A couple of evenings ago while channel hopping I settled on the BBC Parliament channel. It was fascinating.
Seems like High Streets are under threat. Dying. Like the dinosaurs. (Will we think of this as the Late Retail Era in years to come?) Too much online shopping and driving in cars is making the High Street redundant.
Amersham has some empty shops. I’ve enquired about them and the rents are forbidding to all except the huge chains or a wealthy chap (or chappette) who has money to play with – who wants to open a shop as a hobby or something.
And as for the rates… forget it if you’re a small, start-up business.
Just like paperless billing and online banking are to blame for job losses and revolutionary home management, the high street is merely undergoing a similar change.

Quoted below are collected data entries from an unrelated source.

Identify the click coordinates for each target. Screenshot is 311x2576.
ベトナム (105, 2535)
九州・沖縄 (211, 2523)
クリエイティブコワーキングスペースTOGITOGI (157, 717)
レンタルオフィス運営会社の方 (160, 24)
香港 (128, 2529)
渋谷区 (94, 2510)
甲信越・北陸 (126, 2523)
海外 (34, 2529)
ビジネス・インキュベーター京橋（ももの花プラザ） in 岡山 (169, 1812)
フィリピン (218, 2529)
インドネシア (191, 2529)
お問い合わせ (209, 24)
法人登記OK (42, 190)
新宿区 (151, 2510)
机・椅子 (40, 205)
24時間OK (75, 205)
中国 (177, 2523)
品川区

Can we really stop it?
Mary Portas wants shops to turn into crèches and meeting centres or something. But people don’t leave their homes any more.
Or will provision of crèches mean that parents can shop without children? (Children these days being such a hefty responsibility – much more so than in our parents’ day.) I still like the idea of looking at real things in shop windows. So I’m glad the charity shops thrive.
Do we want just charity shops? Well, frankly I don’t think I’d mind. They do sell everything. You could divide them up and have ‘Furniture and Home Goods’, ‘ Clothing’, ‘Electrical Appliances’ and so on.
What do we actually want from our towns?
And there’s no point saying, ‘A lot of small, independent shops’ because we’re kidding ourselves. We wouldn’t use them; they’d be more expensive than the supermarkets.
What about just markets every day. Like in the really ‘olde dayes’ (?) No vehicles, just permanent stalls for independent sellers.
And I don’t mean the French market where Amersham folk go to practice their terrible French and bore the poor sellers with sorry tales about their French investment property. ‘Oh, monsieur! Pas d‘oeufs cette Dimanche en la supermarche!’ or ‘Madame Chenille avait 20 hommes en sa maison hier!’ Or make the High Street residential. Why not?
One of the things that surprised me during the debate with MPs slouched on the green vinyl (leather?) banquettes was how large chains get round planning. Places like Costa Coffee.
They argue that they revitalise towns and attract other big business. Well isn’t that the problem? M&S, Waitrose, Café Nero. A uniform look to Amersham. Sterile and faceless.
La Roche is going to be residential units apparently. Not sure how planning goes for this. Flats, gym, flats. (‘Gym-flats, but not as we know it…’) Anyway, I do feel that trying to preserve the High Street in its present, fading form is like trying to make us use only ovens and hobs – no microwaves. Goodness, half of Britain’s population would starve to death.
It’s over. Let’s see what happens next.